Provide the entries once more, identical in every word.

Saved data entries
----

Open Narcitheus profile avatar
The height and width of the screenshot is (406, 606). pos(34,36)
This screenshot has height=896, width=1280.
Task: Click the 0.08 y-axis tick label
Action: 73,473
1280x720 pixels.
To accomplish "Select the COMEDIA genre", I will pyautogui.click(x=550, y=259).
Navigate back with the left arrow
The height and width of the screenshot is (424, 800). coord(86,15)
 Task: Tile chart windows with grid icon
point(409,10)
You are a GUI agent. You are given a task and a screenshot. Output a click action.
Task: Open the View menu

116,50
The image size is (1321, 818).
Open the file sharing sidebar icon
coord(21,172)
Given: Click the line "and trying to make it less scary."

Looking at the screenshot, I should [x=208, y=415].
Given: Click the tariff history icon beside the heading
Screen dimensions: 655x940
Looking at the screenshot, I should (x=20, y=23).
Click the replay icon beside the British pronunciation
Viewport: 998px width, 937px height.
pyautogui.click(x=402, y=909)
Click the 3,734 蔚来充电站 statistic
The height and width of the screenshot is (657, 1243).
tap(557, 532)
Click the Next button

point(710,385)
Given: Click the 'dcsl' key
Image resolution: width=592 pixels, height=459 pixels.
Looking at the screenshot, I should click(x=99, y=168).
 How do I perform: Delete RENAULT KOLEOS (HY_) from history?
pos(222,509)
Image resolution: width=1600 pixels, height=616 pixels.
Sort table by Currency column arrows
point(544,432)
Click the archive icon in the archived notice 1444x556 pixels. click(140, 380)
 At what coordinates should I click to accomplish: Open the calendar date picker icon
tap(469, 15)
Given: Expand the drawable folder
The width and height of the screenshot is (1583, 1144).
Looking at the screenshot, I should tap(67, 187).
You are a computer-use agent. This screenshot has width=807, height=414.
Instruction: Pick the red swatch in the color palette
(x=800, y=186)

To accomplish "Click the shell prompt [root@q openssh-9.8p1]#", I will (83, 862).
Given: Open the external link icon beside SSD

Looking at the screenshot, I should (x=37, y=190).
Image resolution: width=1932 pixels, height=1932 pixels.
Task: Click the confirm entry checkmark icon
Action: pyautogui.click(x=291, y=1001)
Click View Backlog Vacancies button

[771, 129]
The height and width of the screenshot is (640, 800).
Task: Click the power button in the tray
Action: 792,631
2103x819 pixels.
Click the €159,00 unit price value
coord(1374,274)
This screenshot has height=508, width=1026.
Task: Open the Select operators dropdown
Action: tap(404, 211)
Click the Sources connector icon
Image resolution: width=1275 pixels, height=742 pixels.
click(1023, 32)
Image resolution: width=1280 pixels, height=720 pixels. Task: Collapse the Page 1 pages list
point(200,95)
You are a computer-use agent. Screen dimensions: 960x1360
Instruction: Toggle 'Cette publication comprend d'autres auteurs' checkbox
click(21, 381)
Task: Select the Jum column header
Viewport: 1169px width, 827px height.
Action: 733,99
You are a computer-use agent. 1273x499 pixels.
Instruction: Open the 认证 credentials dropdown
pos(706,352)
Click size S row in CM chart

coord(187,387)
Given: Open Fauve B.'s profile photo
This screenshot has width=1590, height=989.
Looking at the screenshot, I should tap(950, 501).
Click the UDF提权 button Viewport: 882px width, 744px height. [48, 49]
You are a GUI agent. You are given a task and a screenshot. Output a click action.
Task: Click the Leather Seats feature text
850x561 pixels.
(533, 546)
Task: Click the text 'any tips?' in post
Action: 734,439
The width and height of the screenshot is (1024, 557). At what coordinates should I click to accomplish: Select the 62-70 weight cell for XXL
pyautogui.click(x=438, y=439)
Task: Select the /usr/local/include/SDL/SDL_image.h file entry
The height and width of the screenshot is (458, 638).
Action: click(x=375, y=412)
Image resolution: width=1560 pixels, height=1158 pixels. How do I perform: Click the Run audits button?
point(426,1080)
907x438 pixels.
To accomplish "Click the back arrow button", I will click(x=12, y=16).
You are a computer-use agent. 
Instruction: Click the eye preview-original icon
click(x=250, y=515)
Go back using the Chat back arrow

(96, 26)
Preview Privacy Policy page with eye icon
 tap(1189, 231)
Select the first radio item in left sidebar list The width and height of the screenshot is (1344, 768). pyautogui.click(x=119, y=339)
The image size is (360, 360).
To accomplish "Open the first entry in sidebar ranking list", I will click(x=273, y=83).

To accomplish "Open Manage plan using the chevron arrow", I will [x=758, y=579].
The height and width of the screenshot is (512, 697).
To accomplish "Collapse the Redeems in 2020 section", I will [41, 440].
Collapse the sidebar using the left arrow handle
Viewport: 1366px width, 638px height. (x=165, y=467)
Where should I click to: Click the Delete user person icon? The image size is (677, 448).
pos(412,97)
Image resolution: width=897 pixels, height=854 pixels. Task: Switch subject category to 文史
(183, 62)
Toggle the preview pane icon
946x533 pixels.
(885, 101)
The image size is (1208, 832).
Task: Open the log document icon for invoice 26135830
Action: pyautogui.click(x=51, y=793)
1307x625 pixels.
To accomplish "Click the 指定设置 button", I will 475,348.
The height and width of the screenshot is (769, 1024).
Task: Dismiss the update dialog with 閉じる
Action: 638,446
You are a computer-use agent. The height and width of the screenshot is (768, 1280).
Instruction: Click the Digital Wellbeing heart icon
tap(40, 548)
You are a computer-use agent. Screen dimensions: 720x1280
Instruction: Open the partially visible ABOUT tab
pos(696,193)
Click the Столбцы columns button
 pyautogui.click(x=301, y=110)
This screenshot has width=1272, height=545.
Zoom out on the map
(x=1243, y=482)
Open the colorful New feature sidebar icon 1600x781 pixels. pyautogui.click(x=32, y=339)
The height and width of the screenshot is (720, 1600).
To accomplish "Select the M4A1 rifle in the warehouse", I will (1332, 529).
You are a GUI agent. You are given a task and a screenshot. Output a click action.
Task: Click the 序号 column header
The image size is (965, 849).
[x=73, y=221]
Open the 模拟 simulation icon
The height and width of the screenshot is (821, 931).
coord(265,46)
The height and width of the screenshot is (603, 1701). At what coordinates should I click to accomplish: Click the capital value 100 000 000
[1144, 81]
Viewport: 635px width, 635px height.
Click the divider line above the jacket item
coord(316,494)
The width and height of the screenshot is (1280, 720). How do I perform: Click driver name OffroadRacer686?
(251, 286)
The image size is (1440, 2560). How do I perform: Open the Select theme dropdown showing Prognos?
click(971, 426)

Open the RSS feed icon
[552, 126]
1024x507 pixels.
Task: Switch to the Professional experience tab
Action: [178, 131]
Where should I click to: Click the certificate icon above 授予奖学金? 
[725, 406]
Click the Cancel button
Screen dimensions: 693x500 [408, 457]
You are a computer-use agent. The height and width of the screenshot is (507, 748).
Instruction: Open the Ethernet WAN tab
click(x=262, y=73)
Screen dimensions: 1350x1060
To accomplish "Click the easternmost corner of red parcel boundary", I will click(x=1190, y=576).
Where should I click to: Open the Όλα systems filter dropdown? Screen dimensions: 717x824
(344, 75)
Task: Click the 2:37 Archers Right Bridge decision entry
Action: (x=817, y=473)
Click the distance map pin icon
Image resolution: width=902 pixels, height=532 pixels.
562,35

----

→ Your response
Open Narcitheus profile avatar
The height and width of the screenshot is (406, 606). pos(34,36)
This screenshot has height=896, width=1280.
Task: Click the 0.08 y-axis tick label
Action: 73,473
1280x720 pixels.
To accomplish "Select the COMEDIA genre", I will pyautogui.click(x=550, y=259).
Navigate back with the left arrow
The height and width of the screenshot is (424, 800). coord(86,15)
 Task: Tile chart windows with grid icon
point(409,10)
You are a GUI agent. You are given a task and a screenshot. Output a click action.
Task: Open the View menu

116,50
The image size is (1321, 818).
Open the file sharing sidebar icon
coord(21,172)
Given: Click the line "and trying to make it less scary."

Looking at the screenshot, I should [x=208, y=415].
Given: Click the tariff history icon beside the heading
Screen dimensions: 655x940
Looking at the screenshot, I should (x=20, y=23).
Click the replay icon beside the British pronunciation
Viewport: 998px width, 937px height.
pyautogui.click(x=402, y=909)
Click the 3,734 蔚来充电站 statistic
The height and width of the screenshot is (657, 1243).
tap(557, 532)
Click the Next button

point(710,385)
Given: Click the 'dcsl' key
Image resolution: width=592 pixels, height=459 pixels.
Looking at the screenshot, I should click(x=99, y=168).
 How do I perform: Delete RENAULT KOLEOS (HY_) from history?
pos(222,509)
Image resolution: width=1600 pixels, height=616 pixels.
Sort table by Currency column arrows
point(544,432)
Click the archive icon in the archived notice 1444x556 pixels. click(140, 380)
 At what coordinates should I click to accomplish: Open the calendar date picker icon
tap(469, 15)
Given: Expand the drawable folder
The width and height of the screenshot is (1583, 1144).
Looking at the screenshot, I should tap(67, 187).
You are a computer-use agent. This screenshot has width=807, height=414.
Instruction: Pick the red swatch in the color palette
(x=800, y=186)

To accomplish "Click the shell prompt [root@q openssh-9.8p1]#", I will (83, 862).
Given: Open the external link icon beside SSD

Looking at the screenshot, I should (x=37, y=190).
Image resolution: width=1932 pixels, height=1932 pixels.
Task: Click the confirm entry checkmark icon
Action: pyautogui.click(x=291, y=1001)
Click View Backlog Vacancies button

[771, 129]
The height and width of the screenshot is (640, 800).
Task: Click the power button in the tray
Action: 792,631
2103x819 pixels.
Click the €159,00 unit price value
coord(1374,274)
This screenshot has height=508, width=1026.
Task: Open the Select operators dropdown
Action: tap(404, 211)
Click the Sources connector icon
Image resolution: width=1275 pixels, height=742 pixels.
click(1023, 32)
Image resolution: width=1280 pixels, height=720 pixels. Task: Collapse the Page 1 pages list
point(200,95)
You are a computer-use agent. Screen dimensions: 960x1360
Instruction: Toggle 'Cette publication comprend d'autres auteurs' checkbox
click(21, 381)
Task: Select the Jum column header
Viewport: 1169px width, 827px height.
Action: 733,99
You are a computer-use agent. 1273x499 pixels.
Instruction: Open the 认证 credentials dropdown
pos(706,352)
Click size S row in CM chart

coord(187,387)
Given: Open Fauve B.'s profile photo
This screenshot has width=1590, height=989.
Looking at the screenshot, I should tap(950, 501).
Click the UDF提权 button Viewport: 882px width, 744px height. [48, 49]
You are a GUI agent. You are given a task and a screenshot. Output a click action.
Task: Click the Leather Seats feature text
850x561 pixels.
(533, 546)
Task: Click the text 'any tips?' in post
Action: 734,439
The width and height of the screenshot is (1024, 557). At what coordinates should I click to accomplish: Select the 62-70 weight cell for XXL
pyautogui.click(x=438, y=439)
Task: Select the /usr/local/include/SDL/SDL_image.h file entry
The height and width of the screenshot is (458, 638).
Action: click(x=375, y=412)
Image resolution: width=1560 pixels, height=1158 pixels. How do I perform: Click the Run audits button?
point(426,1080)
907x438 pixels.
To accomplish "Click the back arrow button", I will click(x=12, y=16).
You are a computer-use agent. 
Instruction: Click the eye preview-original icon
click(x=250, y=515)
Go back using the Chat back arrow

(96, 26)
Preview Privacy Policy page with eye icon
 tap(1189, 231)
Select the first radio item in left sidebar list The width and height of the screenshot is (1344, 768). pyautogui.click(x=119, y=339)
The image size is (360, 360).
To accomplish "Open the first entry in sidebar ranking list", I will click(x=273, y=83).

To accomplish "Open Manage plan using the chevron arrow", I will [x=758, y=579].
The height and width of the screenshot is (512, 697).
To accomplish "Collapse the Redeems in 2020 section", I will [41, 440].
Collapse the sidebar using the left arrow handle
Viewport: 1366px width, 638px height. (x=165, y=467)
Where should I click to: Click the Delete user person icon? The image size is (677, 448).
pos(412,97)
Image resolution: width=897 pixels, height=854 pixels. Task: Switch subject category to 文史
(183, 62)
Toggle the preview pane icon
946x533 pixels.
(885, 101)
The image size is (1208, 832).
Task: Open the log document icon for invoice 26135830
Action: pyautogui.click(x=51, y=793)
1307x625 pixels.
To accomplish "Click the 指定设置 button", I will 475,348.
The height and width of the screenshot is (769, 1024).
Task: Dismiss the update dialog with 閉じる
Action: 638,446
You are a computer-use agent. The height and width of the screenshot is (768, 1280).
Instruction: Click the Digital Wellbeing heart icon
tap(40, 548)
You are a computer-use agent. Screen dimensions: 720x1280
Instruction: Open the partially visible ABOUT tab
pos(696,193)
Click the Столбцы columns button
 pyautogui.click(x=301, y=110)
This screenshot has width=1272, height=545.
Zoom out on the map
(x=1243, y=482)
Open the colorful New feature sidebar icon 1600x781 pixels. pyautogui.click(x=32, y=339)
The height and width of the screenshot is (720, 1600).
To accomplish "Select the M4A1 rifle in the warehouse", I will (1332, 529).
You are a GUI agent. You are given a task and a screenshot. Output a click action.
Task: Click the 序号 column header
The image size is (965, 849).
[x=73, y=221]
Open the 模拟 simulation icon
The height and width of the screenshot is (821, 931).
coord(265,46)
The height and width of the screenshot is (603, 1701). At what coordinates should I click to accomplish: Click the capital value 100 000 000
[1144, 81]
Viewport: 635px width, 635px height.
Click the divider line above the jacket item
coord(316,494)
The width and height of the screenshot is (1280, 720). How do I perform: Click driver name OffroadRacer686?
(251, 286)
The image size is (1440, 2560). How do I perform: Open the Select theme dropdown showing Prognos?
click(971, 426)

Open the RSS feed icon
[552, 126]
1024x507 pixels.
Task: Switch to the Professional experience tab
Action: [178, 131]
Where should I click to: Click the certificate icon above 授予奖学金? 
[725, 406]
Click the Cancel button
Screen dimensions: 693x500 [408, 457]
You are a computer-use agent. The height and width of the screenshot is (507, 748).
Instruction: Open the Ethernet WAN tab
click(x=262, y=73)
Screen dimensions: 1350x1060
To accomplish "Click the easternmost corner of red parcel boundary", I will click(x=1190, y=576).
Where should I click to: Open the Όλα systems filter dropdown? Screen dimensions: 717x824
(344, 75)
Task: Click the 2:37 Archers Right Bridge decision entry
Action: (x=817, y=473)
Click the distance map pin icon
Image resolution: width=902 pixels, height=532 pixels.
562,35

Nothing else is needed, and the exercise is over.